## [Goal of the exercise]
Locate every line in the material below that has the word "agent". Copy each of those lines.

Content starts

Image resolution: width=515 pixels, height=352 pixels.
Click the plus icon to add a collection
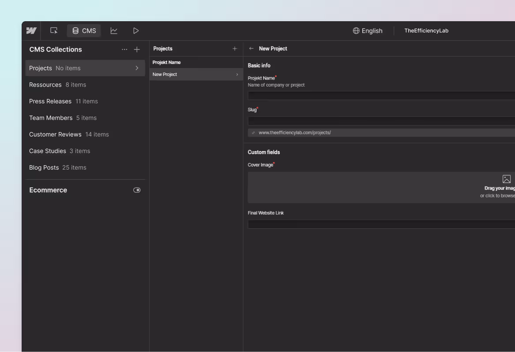pyautogui.click(x=137, y=49)
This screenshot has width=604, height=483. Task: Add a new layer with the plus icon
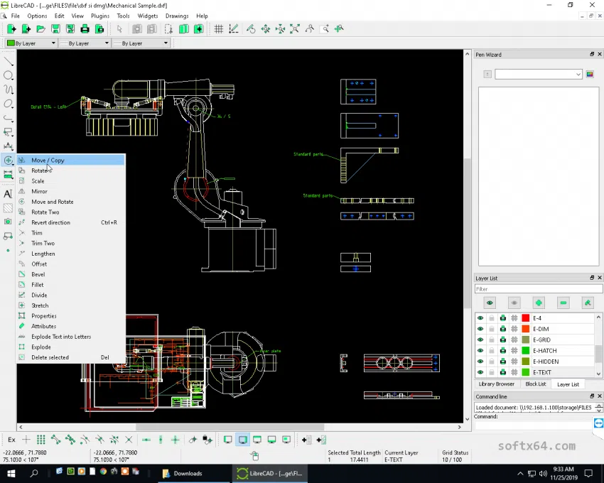(539, 303)

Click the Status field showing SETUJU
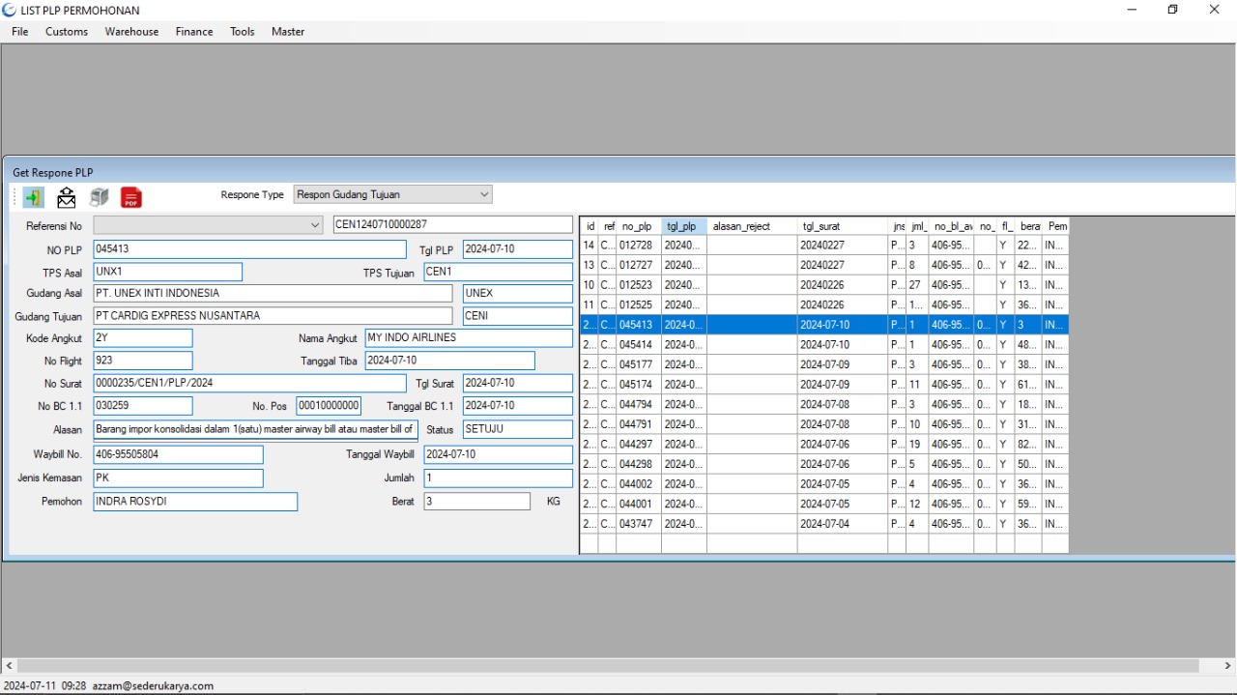(517, 429)
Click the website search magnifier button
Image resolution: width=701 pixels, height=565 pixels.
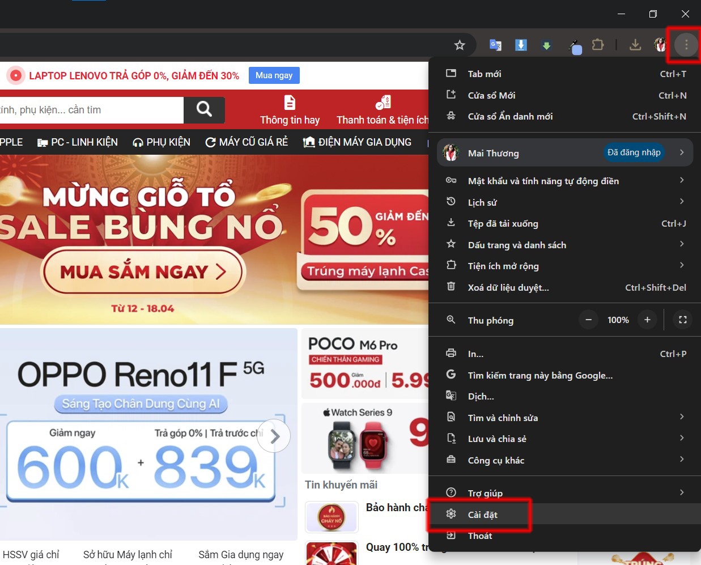point(204,109)
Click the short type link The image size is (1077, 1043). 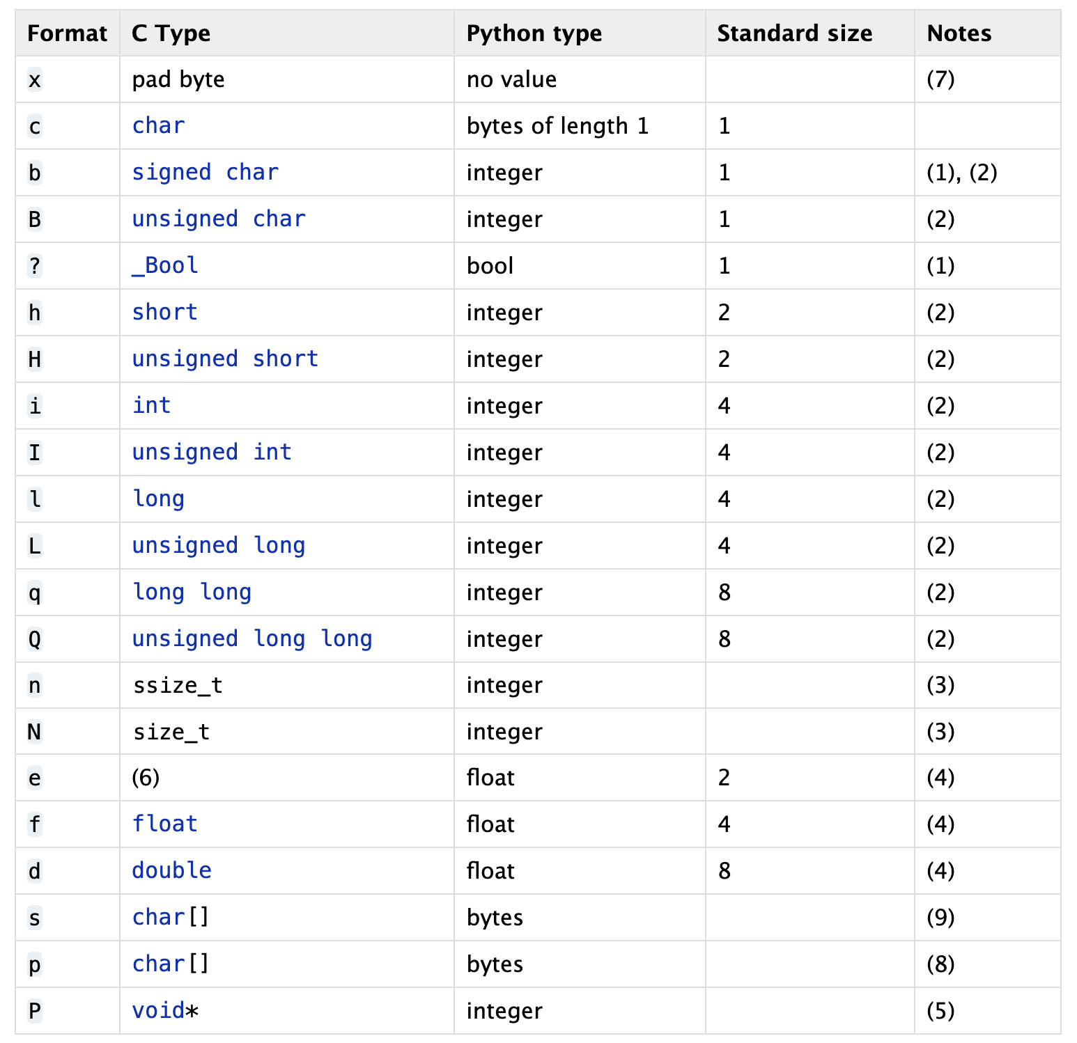[x=165, y=313]
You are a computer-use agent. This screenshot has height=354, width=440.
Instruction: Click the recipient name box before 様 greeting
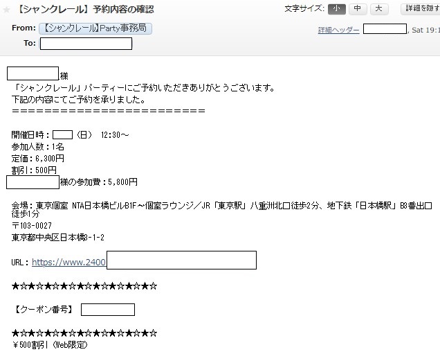(x=33, y=74)
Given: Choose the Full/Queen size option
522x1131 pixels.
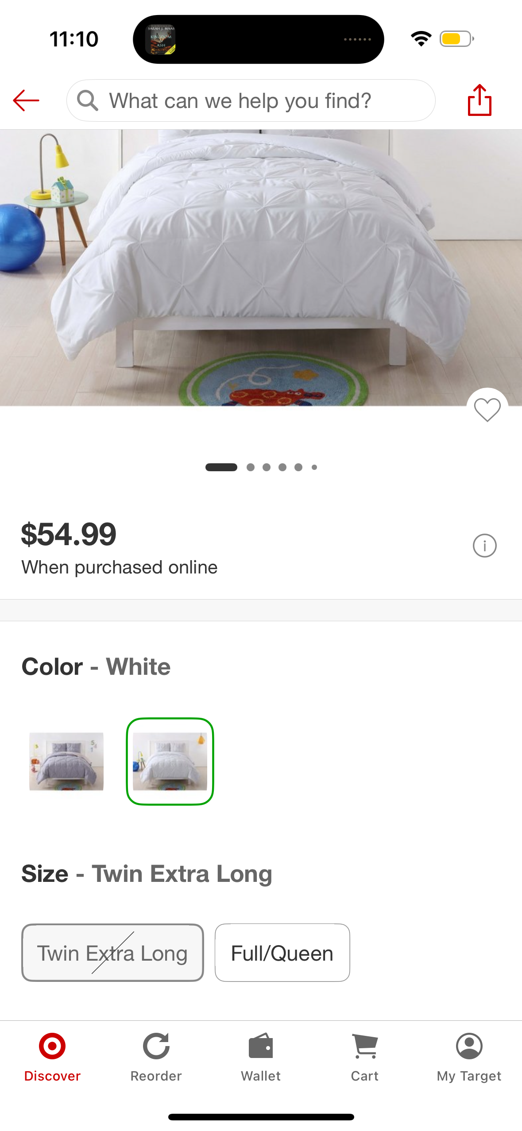Looking at the screenshot, I should (x=282, y=953).
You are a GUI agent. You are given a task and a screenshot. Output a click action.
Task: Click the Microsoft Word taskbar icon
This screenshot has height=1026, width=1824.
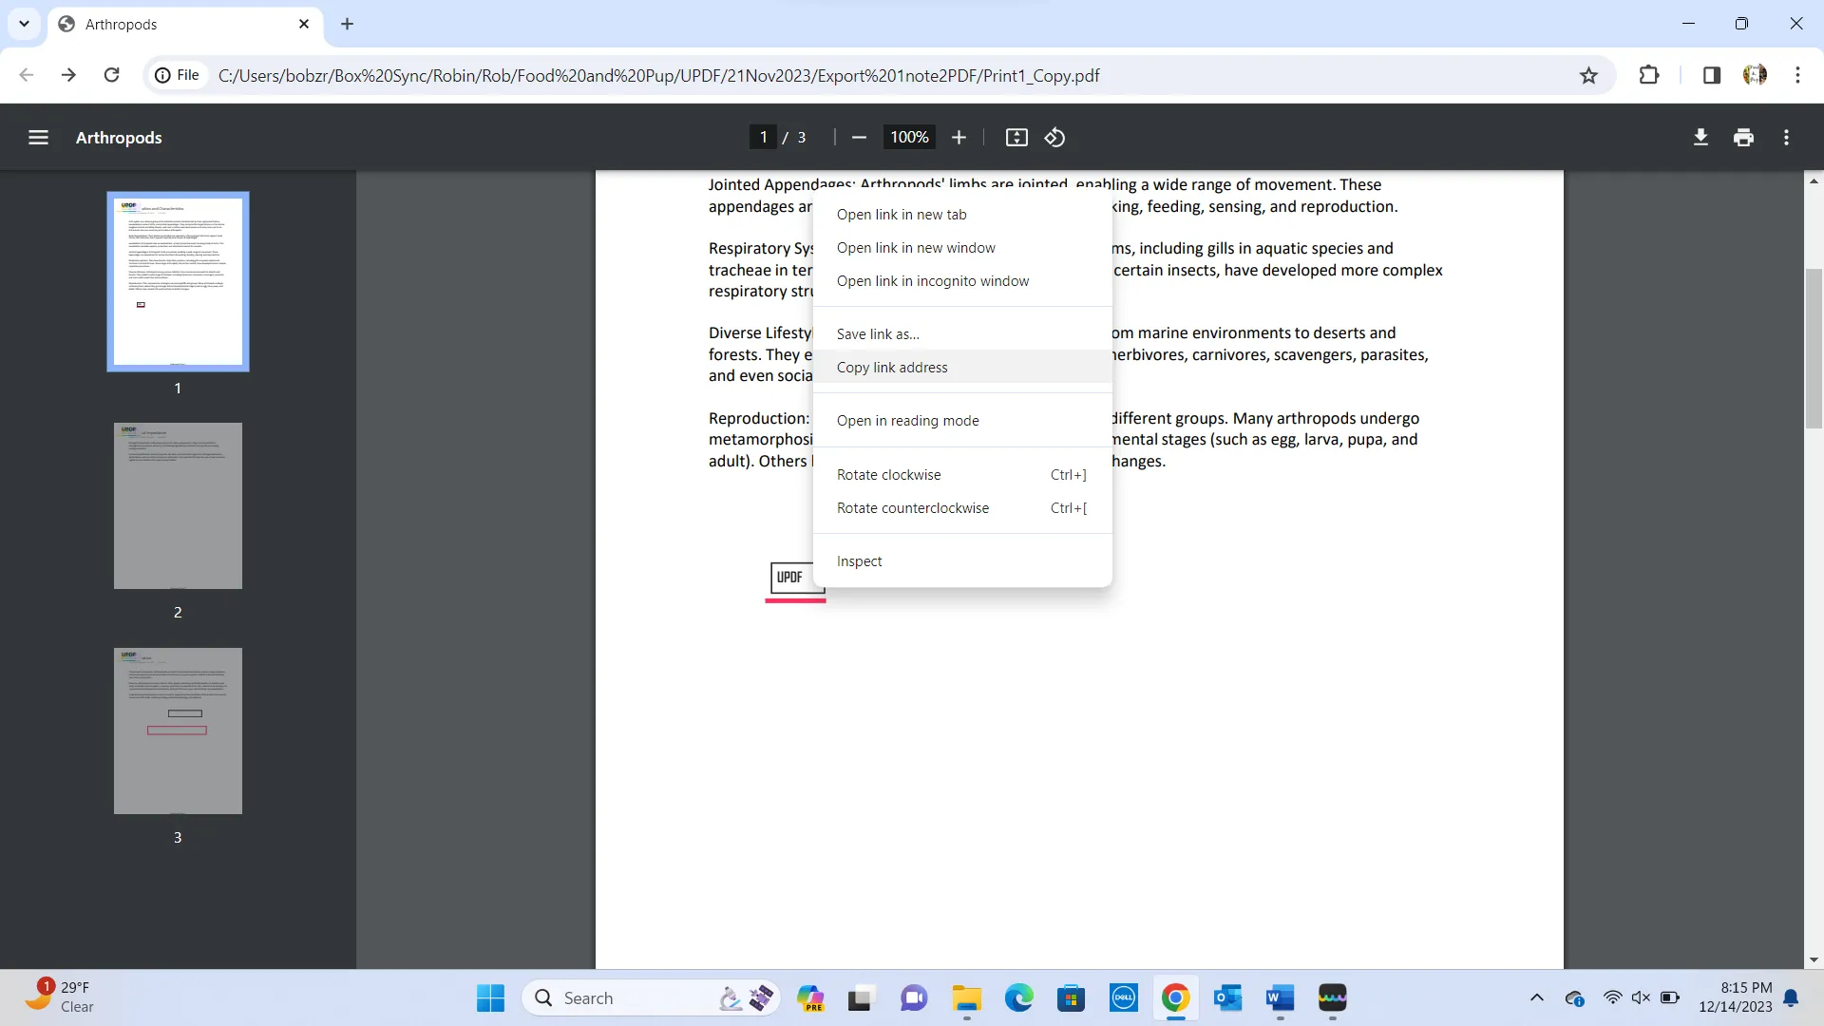point(1279,998)
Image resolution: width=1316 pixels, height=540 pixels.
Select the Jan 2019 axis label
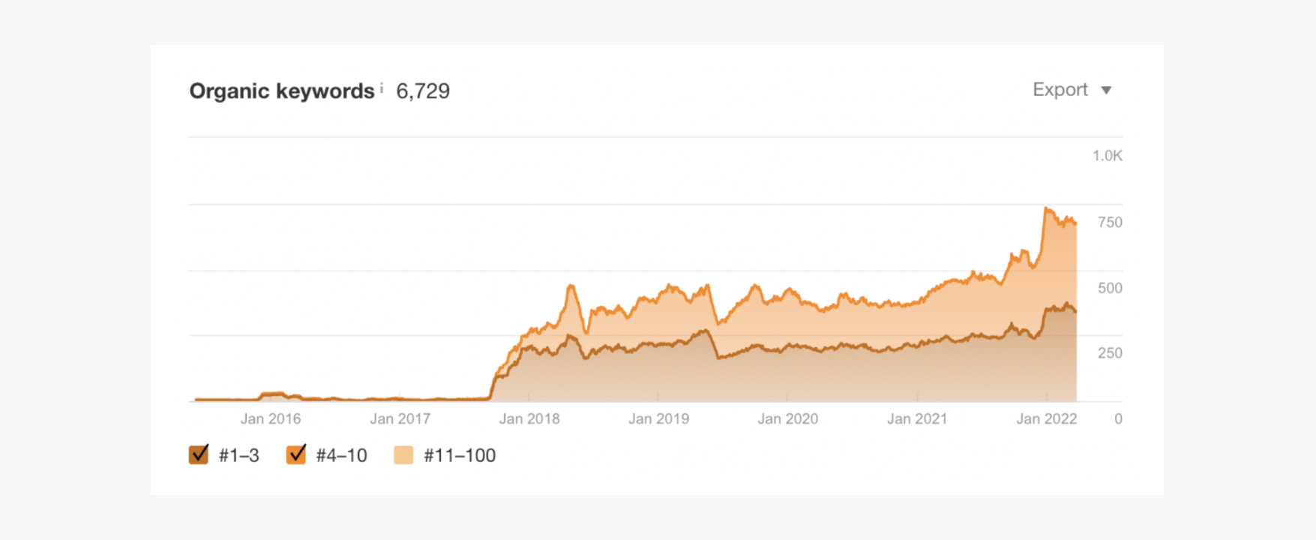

Content ends

## [Task response]
You are a computer-use agent. This screenshot has height=354, width=440.
You are a GUI agent. You are given a task and a screenshot. Output a click action.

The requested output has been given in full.